▶ [EXERCISE OBJECTIVE]: Rewrite only the lines of the records below, starting at the line that contains "The height and width of the screenshot is (562, 676)." and ending at the line that contains "Close the Time Zone Configuration dialog", as a numbered list with blank lines omitted. Leave the pictures out of your answer.

------ SUPPLIED MATERIAL ------

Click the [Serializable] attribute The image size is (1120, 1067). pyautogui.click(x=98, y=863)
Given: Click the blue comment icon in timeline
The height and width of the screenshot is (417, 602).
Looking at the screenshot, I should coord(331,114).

------
------ SUPPLIED MATERIAL ------

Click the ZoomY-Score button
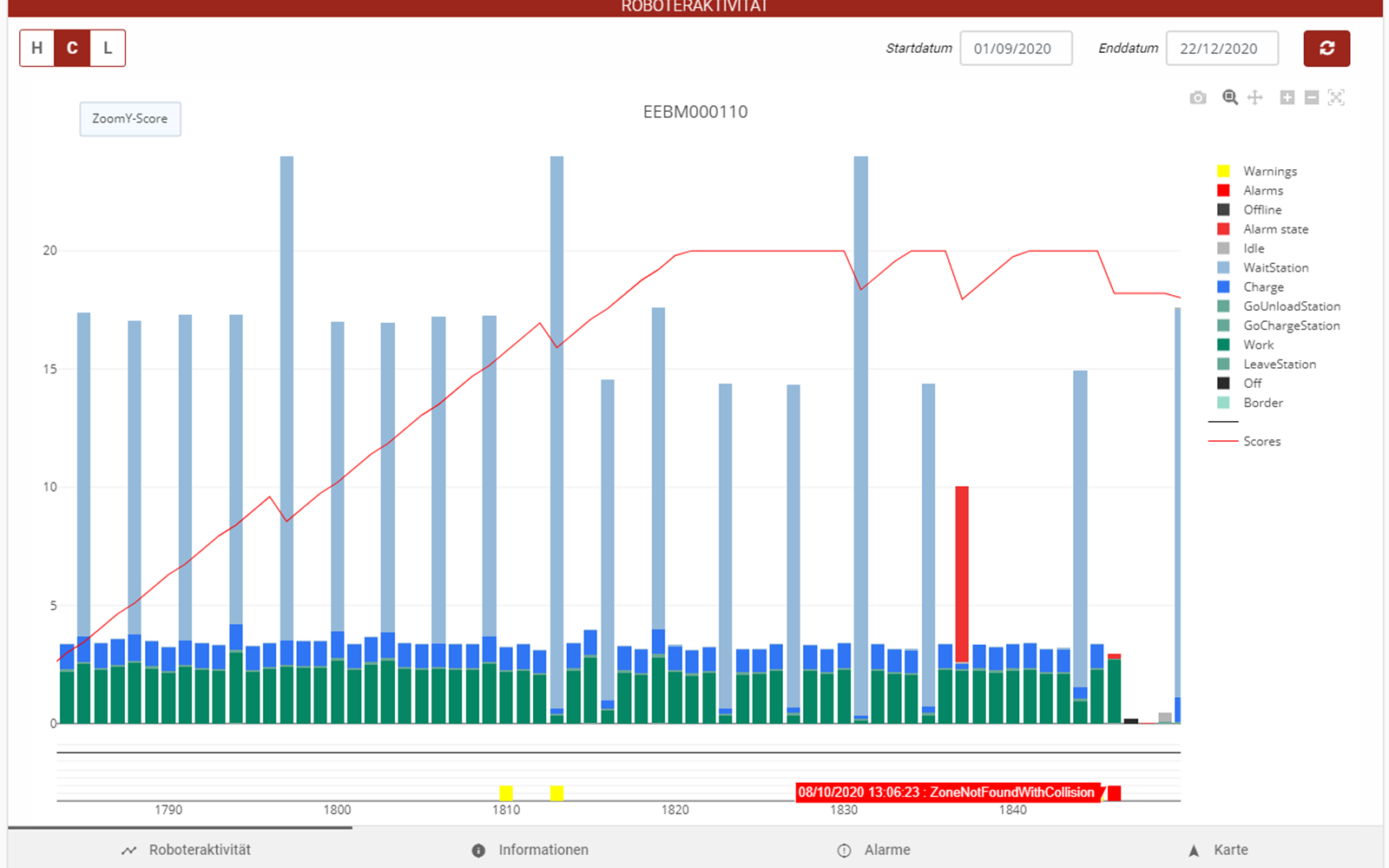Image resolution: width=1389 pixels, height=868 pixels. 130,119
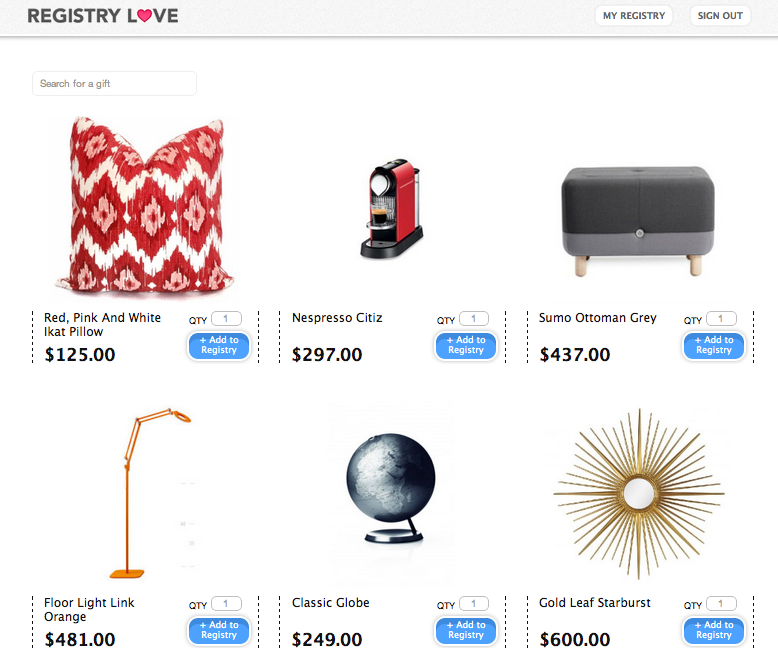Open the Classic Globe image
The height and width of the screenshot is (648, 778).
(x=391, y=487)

------
------ SUPPLIED MATERIAL ------

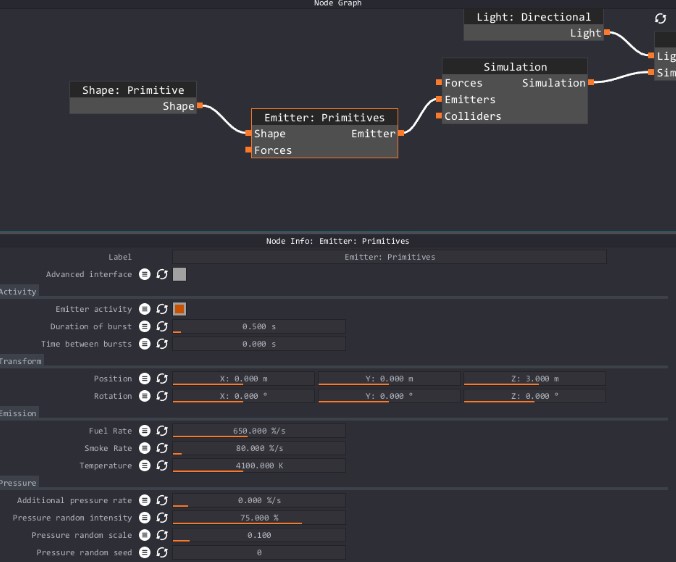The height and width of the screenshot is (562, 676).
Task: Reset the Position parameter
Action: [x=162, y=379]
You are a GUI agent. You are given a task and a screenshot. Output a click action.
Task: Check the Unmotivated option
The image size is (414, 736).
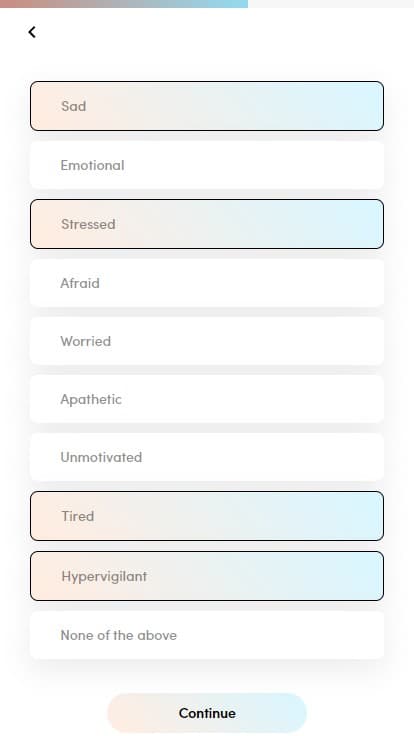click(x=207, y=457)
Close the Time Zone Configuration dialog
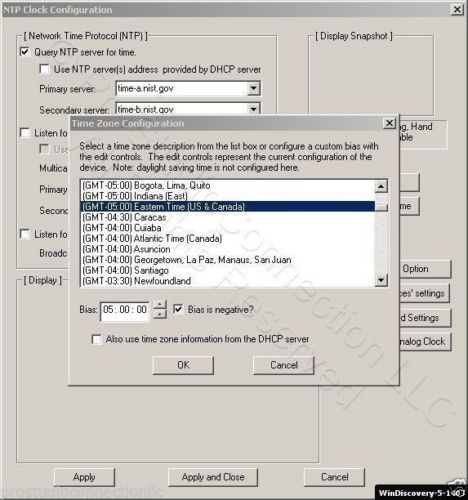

------

▶ [WRITTEN SOLUTION]:
1. The height and width of the screenshot is (562, 676).
2. Task: Reset the Position parameter
3. Action: [x=162, y=379]
4. You are a GUI agent. You are given a task and a screenshot. Output a click action.
5. Task: Check the Unmotivated option
6. The image size is (414, 736).
7. click(x=207, y=457)
8. Close the Time Zone Configuration dialog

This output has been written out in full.